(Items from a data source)
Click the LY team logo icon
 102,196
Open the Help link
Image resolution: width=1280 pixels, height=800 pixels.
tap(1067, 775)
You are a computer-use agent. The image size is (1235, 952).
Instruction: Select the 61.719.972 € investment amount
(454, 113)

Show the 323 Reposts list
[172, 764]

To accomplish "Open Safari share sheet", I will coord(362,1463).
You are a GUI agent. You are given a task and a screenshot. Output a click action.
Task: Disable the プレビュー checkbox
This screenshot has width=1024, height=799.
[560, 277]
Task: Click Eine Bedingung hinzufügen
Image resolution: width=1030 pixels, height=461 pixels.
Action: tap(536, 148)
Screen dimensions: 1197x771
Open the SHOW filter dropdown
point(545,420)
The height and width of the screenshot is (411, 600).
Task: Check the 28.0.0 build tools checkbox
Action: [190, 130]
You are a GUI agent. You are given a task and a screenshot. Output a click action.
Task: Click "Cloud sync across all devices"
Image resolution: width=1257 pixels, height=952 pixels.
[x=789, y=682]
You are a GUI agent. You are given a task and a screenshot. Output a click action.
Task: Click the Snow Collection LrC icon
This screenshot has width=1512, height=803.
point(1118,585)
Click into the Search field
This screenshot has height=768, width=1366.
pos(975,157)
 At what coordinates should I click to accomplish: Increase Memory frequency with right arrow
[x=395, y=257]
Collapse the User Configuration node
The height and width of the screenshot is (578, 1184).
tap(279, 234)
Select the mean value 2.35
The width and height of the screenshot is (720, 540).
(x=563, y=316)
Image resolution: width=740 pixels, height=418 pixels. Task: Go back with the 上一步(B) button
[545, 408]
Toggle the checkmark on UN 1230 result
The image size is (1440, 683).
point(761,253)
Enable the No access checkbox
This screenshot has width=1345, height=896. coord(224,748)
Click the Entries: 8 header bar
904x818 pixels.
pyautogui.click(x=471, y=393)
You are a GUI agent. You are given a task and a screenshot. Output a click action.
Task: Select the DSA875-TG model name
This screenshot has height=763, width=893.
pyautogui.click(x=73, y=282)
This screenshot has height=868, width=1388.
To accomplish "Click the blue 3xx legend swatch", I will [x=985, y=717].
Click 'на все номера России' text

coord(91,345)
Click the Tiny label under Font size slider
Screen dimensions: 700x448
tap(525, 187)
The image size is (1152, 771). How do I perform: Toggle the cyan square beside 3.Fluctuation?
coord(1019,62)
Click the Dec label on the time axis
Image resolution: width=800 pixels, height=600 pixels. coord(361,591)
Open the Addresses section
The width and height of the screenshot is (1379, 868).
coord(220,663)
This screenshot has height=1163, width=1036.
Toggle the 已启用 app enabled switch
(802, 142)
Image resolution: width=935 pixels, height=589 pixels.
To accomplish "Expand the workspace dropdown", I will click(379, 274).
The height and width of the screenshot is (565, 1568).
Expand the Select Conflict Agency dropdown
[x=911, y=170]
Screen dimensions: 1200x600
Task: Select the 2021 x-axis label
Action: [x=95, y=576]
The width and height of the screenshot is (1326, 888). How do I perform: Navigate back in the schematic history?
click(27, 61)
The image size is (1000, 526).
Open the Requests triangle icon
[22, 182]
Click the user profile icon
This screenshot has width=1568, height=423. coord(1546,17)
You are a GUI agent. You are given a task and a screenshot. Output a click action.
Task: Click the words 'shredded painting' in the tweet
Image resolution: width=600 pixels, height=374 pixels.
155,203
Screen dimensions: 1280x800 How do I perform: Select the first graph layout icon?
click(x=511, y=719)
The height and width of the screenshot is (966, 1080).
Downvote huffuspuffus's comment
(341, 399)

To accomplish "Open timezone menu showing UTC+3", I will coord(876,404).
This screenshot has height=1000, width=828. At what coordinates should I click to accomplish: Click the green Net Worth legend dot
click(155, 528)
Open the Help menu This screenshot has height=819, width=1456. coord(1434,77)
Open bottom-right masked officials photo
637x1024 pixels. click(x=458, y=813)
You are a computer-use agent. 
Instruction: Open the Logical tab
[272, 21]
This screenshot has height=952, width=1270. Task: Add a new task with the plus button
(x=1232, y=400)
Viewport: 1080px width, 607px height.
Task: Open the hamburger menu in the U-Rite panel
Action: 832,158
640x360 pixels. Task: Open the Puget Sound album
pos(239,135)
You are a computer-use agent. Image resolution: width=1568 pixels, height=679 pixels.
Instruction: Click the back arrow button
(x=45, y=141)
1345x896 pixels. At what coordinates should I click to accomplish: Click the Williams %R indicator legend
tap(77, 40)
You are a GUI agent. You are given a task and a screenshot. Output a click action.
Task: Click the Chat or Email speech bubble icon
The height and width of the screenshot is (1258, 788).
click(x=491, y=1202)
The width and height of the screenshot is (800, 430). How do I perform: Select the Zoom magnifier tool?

- _Requirement_
Retype each record exactly, leaving nothing out.

- _Completed task_
Click the LY team logo icon
 102,196
Open the Help link
Image resolution: width=1280 pixels, height=800 pixels.
tap(1067, 775)
You are a computer-use agent. The image size is (1235, 952).
Instruction: Select the 61.719.972 € investment amount
(454, 113)

Show the 323 Reposts list
[172, 764]

To accomplish "Open Safari share sheet", I will coord(362,1463).
You are a GUI agent. You are given a task and a screenshot. Output a click action.
Task: Disable the プレビュー checkbox
This screenshot has width=1024, height=799.
[560, 277]
Task: Click Eine Bedingung hinzufügen
Image resolution: width=1030 pixels, height=461 pixels.
Action: tap(536, 148)
Screen dimensions: 1197x771
Open the SHOW filter dropdown
point(545,420)
The height and width of the screenshot is (411, 600).
Task: Check the 28.0.0 build tools checkbox
Action: [190, 130]
You are a GUI agent. You are given a task and a screenshot. Output a click action.
Task: Click "Cloud sync across all devices"
Image resolution: width=1257 pixels, height=952 pixels.
[x=789, y=682]
You are a GUI agent. You are given a task and a screenshot. Output a click action.
Task: Click the Snow Collection LrC icon
This screenshot has width=1512, height=803.
point(1118,585)
Click into the Search field
This screenshot has height=768, width=1366.
pos(975,157)
 At what coordinates should I click to accomplish: Increase Memory frequency with right arrow
[x=395, y=257]
Collapse the User Configuration node
The height and width of the screenshot is (578, 1184).
tap(279, 234)
Select the mean value 2.35
The width and height of the screenshot is (720, 540).
(x=563, y=316)
Image resolution: width=740 pixels, height=418 pixels. Task: Go back with the 上一步(B) button
[545, 408]
Toggle the checkmark on UN 1230 result
The image size is (1440, 683).
point(761,253)
Enable the No access checkbox
This screenshot has width=1345, height=896. coord(224,748)
Click the Entries: 8 header bar
904x818 pixels.
pyautogui.click(x=471, y=393)
You are a GUI agent. You are given a task and a screenshot. Output a click action.
Task: Select the DSA875-TG model name
This screenshot has height=763, width=893.
pyautogui.click(x=73, y=282)
This screenshot has height=868, width=1388.
To accomplish "Click the blue 3xx legend swatch", I will [x=985, y=717].
Click 'на все номера России' text

coord(91,345)
Click the Tiny label under Font size slider
Screen dimensions: 700x448
tap(525, 187)
The image size is (1152, 771). How do I perform: Toggle the cyan square beside 3.Fluctuation?
coord(1019,62)
Click the Dec label on the time axis
Image resolution: width=800 pixels, height=600 pixels. coord(361,591)
Open the Addresses section
The width and height of the screenshot is (1379, 868).
coord(220,663)
This screenshot has height=1163, width=1036.
Toggle the 已启用 app enabled switch
(802, 142)
Image resolution: width=935 pixels, height=589 pixels.
To accomplish "Expand the workspace dropdown", I will click(379, 274).
The height and width of the screenshot is (565, 1568).
Expand the Select Conflict Agency dropdown
[x=911, y=170]
Screen dimensions: 1200x600
Task: Select the 2021 x-axis label
Action: [x=95, y=576]
The width and height of the screenshot is (1326, 888). How do I perform: Navigate back in the schematic history?
click(27, 61)
The image size is (1000, 526).
Open the Requests triangle icon
[22, 182]
Click the user profile icon
This screenshot has width=1568, height=423. coord(1546,17)
You are a GUI agent. You are given a task and a screenshot. Output a click action.
Task: Click the words 'shredded painting' in the tweet
Image resolution: width=600 pixels, height=374 pixels.
155,203
Screen dimensions: 1280x800 How do I perform: Select the first graph layout icon?
click(x=511, y=719)
The height and width of the screenshot is (966, 1080).
Downvote huffuspuffus's comment
(341, 399)

To accomplish "Open timezone menu showing UTC+3", I will coord(876,404).
This screenshot has height=1000, width=828. At what coordinates should I click to accomplish: Click the green Net Worth legend dot
click(155, 528)
Open the Help menu This screenshot has height=819, width=1456. coord(1434,77)
Open bottom-right masked officials photo
637x1024 pixels. click(x=458, y=813)
You are a computer-use agent. 
Instruction: Open the Logical tab
[272, 21]
This screenshot has height=952, width=1270. Task: Add a new task with the plus button
(x=1232, y=400)
Viewport: 1080px width, 607px height.
Task: Open the hamburger menu in the U-Rite panel
Action: 832,158
640x360 pixels. Task: Open the Puget Sound album
pos(239,135)
You are a computer-use agent. Image resolution: width=1568 pixels, height=679 pixels.
Instruction: Click the back arrow button
(x=45, y=141)
1345x896 pixels. At what coordinates should I click to accomplish: Click the Williams %R indicator legend
tap(77, 40)
You are a GUI agent. You are given a task and a screenshot. Output a click action.
Task: Click the Chat or Email speech bubble icon
The height and width of the screenshot is (1258, 788).
click(x=491, y=1202)
The width and height of the screenshot is (800, 430). How do I perform: Select the Zoom magnifier tool?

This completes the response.